Good Habits Start with Routines, Bad Habits Start with Impulses
Yesterday I explained the difference between habits and routines. Chiefly, habits are instinctive and addictive while routines require discipline, self-control, and willpower. This is important to be self-aware about because good habits are powerful multipliers that make pursuing your goals easier. On the other hand, bad habits will cause a debilitating spiral of self-inflicted wounds.
Moreover, bad habits start when you don’t have good routines. In other words, being impulsive is the only choice you have when you don’t have a plan to follow. Therefore, the cure to bad habits is to plan out a routine that replaces it with a good habit.
However, planning out a routine does not mean you are committing to be perfect. Thinking that you must be perfect and have a strict routine is what will deter you from starting or will cause you to quit when you get off track with your routine for a few days.
The fact is perfection is impossible.
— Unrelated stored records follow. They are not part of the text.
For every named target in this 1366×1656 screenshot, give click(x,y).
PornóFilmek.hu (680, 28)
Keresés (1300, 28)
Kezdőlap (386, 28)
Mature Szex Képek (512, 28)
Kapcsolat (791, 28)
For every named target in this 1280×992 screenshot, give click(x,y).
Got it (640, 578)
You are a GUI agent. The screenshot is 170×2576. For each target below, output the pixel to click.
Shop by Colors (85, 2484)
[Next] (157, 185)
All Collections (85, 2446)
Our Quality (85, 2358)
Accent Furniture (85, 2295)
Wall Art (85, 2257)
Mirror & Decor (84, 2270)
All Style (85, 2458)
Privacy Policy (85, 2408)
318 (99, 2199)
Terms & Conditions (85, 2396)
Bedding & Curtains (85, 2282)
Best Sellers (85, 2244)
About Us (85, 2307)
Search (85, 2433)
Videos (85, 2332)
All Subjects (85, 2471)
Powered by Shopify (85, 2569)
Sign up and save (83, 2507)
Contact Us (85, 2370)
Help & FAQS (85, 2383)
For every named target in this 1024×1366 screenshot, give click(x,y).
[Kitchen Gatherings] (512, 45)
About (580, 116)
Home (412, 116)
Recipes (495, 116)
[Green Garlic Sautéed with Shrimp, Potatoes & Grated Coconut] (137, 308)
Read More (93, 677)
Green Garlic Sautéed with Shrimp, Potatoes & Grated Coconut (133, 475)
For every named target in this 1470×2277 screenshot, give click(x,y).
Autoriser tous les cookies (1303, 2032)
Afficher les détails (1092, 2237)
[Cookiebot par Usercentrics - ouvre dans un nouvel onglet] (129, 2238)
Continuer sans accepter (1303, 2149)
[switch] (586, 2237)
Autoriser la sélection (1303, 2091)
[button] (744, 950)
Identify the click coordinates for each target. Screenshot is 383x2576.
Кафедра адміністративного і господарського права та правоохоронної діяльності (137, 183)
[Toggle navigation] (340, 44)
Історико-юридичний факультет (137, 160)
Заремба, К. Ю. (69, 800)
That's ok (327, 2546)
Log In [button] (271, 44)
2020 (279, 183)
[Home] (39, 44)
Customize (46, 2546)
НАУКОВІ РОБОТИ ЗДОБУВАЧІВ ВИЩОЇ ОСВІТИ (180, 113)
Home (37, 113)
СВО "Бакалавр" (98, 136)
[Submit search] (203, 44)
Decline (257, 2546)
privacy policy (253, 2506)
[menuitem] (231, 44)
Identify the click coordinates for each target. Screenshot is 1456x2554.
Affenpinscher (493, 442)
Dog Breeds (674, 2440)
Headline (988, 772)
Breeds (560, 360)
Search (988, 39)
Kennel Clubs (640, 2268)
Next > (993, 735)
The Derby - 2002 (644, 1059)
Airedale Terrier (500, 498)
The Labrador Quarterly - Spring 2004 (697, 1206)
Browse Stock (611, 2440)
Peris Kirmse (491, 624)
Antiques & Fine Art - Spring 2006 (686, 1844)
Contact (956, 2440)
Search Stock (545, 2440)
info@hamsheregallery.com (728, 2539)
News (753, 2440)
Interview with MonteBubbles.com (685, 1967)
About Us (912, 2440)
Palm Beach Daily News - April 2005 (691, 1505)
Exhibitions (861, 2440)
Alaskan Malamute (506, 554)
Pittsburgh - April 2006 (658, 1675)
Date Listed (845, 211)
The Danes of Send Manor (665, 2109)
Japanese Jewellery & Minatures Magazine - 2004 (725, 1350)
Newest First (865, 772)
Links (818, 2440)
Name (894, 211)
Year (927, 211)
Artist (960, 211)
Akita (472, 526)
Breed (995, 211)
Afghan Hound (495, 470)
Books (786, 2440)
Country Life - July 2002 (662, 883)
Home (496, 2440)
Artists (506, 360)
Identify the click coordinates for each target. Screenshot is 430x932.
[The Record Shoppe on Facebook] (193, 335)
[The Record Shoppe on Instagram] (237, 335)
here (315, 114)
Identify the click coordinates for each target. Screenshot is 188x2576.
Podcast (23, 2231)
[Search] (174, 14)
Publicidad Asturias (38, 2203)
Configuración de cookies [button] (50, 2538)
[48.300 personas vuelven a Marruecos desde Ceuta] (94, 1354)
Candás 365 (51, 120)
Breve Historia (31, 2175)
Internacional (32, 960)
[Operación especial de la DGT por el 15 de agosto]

Everyone has bad days and gets off track with their routines. This is why routines are so important. When you do have a few bad days or get off track, having a routine to fall back on is what saves you from the debilitating spiral.
So, before you can eliminate a bad habit you must first eliminate the misconception that people who have good habits never have bad days. Even the people you admire most fail sometimes at using their discipline, self-control, and willpower to fight against bad habits. Understanding and accepting this fact is the first step to building good habits.
Building good habits is all about your process of trying to build good habits and not letting failure discourage you. This is what a routine does. Routines have streaks, and streaks end. Instead of focusing on maintaining the perfect routine, those who have good habits focus on increasing the length of the routine streak. This means one or more bad days does not discourage you from continuing onward with starting a new routine streak.
In a word, this is persistence. Persistence is the key to having good habits and breaking bad habits not perfection.
- Define a goal to establish a good habit
- Create a daily routine for establishing that habit, tracking your consistency (streaks), and measuring your improvement.
- Persist as long as possible until you have one or more bad days that causes you to fail at keeping your routine.
- Mark how long you were able to maintain your routine streak. Reflect on what caused the bad day(s), but don’t let it discourage you from starting a new streak immediately.
- Make adjustments and start doing it every day again and then repeat from step 3.